Fate of the Seer: The Vampire Flynn - Book Three Page 6
“Robin! Do you mean to stay there the remainder of the evening?”
The sound of my voice echoing down the stairs broke Robin from his trance, spurring him to action again. “Patience, Flynn!” he responded, smoothing back the tails of his suit jacket to tuck the knife behind his back. After adjusting the way the jacket hung again, he took a deep breath and marched out of the room. I watched him pull out his keys and frowned as he locked everything up behind him. My heart sank at the way he cleaned his face and plucked a bottle of wine from one of the racks. “To our health. Right, dear brother?”
“Indeed,” I murmured, walking behind him and making note of the bottle opener and glasses he fetched along the way to the stairs. We ascended them again, greeting Flynn where he stood at the top.
Robin flashed a wan smile at him. “My apologies, but I was looking for this bottle in particular.” He trudged past, leaving the implicit command to follow. My former self and I walked nearly in tandem toward the common area. “I think it might be thirty years old or better. Who knows? Sabrina will most likely throw a fit over my taking it, but I can’t be bothered to care.”
My former self seemed none the wiser to any form of treason on the wind. The eyebrow he perked read more of confusion than suspicion. “What the devil has come over you?” he asked.
Our brother scoffed. “Matters far beyond any you should be forced to endure hearing. Just keep me company and tell me what you have been reading in my absence.” He cast a quick glance at Flynn. “I expected to hear you’d been painting the town.”
“Yes, well, even the game gets old after a time. You act as though all I concern myself with is hunting.”
“You do have quite the penchant toward murder.”
“I seduced a few women. Nothing more than the ordinary.” He and Robin paused near one of the couches, prompting me to stop. I could not see my eyes through the glasses Flynn wore, but the rest of his expression had turned befuddled. Nearly wounded. “Would you please mind telling me what has bewitched you?”
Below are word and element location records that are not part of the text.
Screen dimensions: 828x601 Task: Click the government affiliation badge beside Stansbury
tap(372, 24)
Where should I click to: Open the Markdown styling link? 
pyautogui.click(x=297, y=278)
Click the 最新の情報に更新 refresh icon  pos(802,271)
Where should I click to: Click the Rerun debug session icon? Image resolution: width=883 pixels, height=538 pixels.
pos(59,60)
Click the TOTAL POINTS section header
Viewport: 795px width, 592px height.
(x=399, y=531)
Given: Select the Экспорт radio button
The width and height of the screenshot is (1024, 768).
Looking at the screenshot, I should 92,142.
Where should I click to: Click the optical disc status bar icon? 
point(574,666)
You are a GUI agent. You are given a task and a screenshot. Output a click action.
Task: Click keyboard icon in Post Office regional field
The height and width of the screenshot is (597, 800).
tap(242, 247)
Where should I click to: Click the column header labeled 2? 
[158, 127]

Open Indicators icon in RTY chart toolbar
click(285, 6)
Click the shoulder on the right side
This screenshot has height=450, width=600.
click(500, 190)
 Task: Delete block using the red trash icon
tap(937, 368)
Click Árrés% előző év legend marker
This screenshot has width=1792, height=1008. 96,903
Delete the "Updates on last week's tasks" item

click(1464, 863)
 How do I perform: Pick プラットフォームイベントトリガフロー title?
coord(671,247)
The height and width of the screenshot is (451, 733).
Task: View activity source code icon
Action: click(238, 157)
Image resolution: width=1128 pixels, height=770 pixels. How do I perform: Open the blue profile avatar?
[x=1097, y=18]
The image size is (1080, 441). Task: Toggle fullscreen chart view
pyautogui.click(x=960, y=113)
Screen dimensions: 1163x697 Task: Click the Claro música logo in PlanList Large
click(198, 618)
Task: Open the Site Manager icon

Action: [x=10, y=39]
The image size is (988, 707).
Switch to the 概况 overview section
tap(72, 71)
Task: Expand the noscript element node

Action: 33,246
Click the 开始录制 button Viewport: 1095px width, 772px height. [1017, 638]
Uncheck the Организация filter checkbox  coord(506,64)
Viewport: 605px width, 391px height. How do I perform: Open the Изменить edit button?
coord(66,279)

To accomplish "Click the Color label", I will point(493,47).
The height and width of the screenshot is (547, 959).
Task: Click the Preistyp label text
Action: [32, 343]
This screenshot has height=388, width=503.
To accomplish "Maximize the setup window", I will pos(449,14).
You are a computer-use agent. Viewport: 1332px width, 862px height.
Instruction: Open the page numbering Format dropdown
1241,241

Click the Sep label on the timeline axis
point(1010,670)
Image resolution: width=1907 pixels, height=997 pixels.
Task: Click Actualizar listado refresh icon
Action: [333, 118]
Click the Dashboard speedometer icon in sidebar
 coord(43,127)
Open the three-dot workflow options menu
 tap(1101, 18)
Robin frowned. “An observation, nothing more.” He glanced away. “Of all the things I taught you, this is one field where the student has surpassed his teacher.”
“Damn it, Robin.” Flynn stepped in front of our brother, catching his eye again. “You used to chide me for behaving like you are right now. You leave for several days and return acting as though I wronged you. Should I put you out of your misery?”
“I am nearly apt to take you up on that offer.” A soft grunt passed through Robin’s lips, with him lowering onto one of the couches and setting the wine bottle and glasses on an adjacent table. Flynn’s brow remained arched as he settled in the chair opposite, his words stilled in favor of waiting for Robin to open the bottle and pour them each a glass. Finally, he sank back into the cushions while Robin took a healthy sip of his drink.
Our brother inhaled deeply and released the air in a slow, steadying manner. “I don’t know if I’ve ever given you my accurate age, Flynn,” he said, relaxing at last. He swirled around what remained of his wine. “I was born in 1847 and turned in 1880. This past April, I celebrated one hundred and five years as a vampire. I should have been accepted as an elder when I turned a century. I guess I should consider myself fortunate they decided to recognize me as one at all.”
“Have you finally been formally recognized?” my former self asked, bringing his glass to his lips.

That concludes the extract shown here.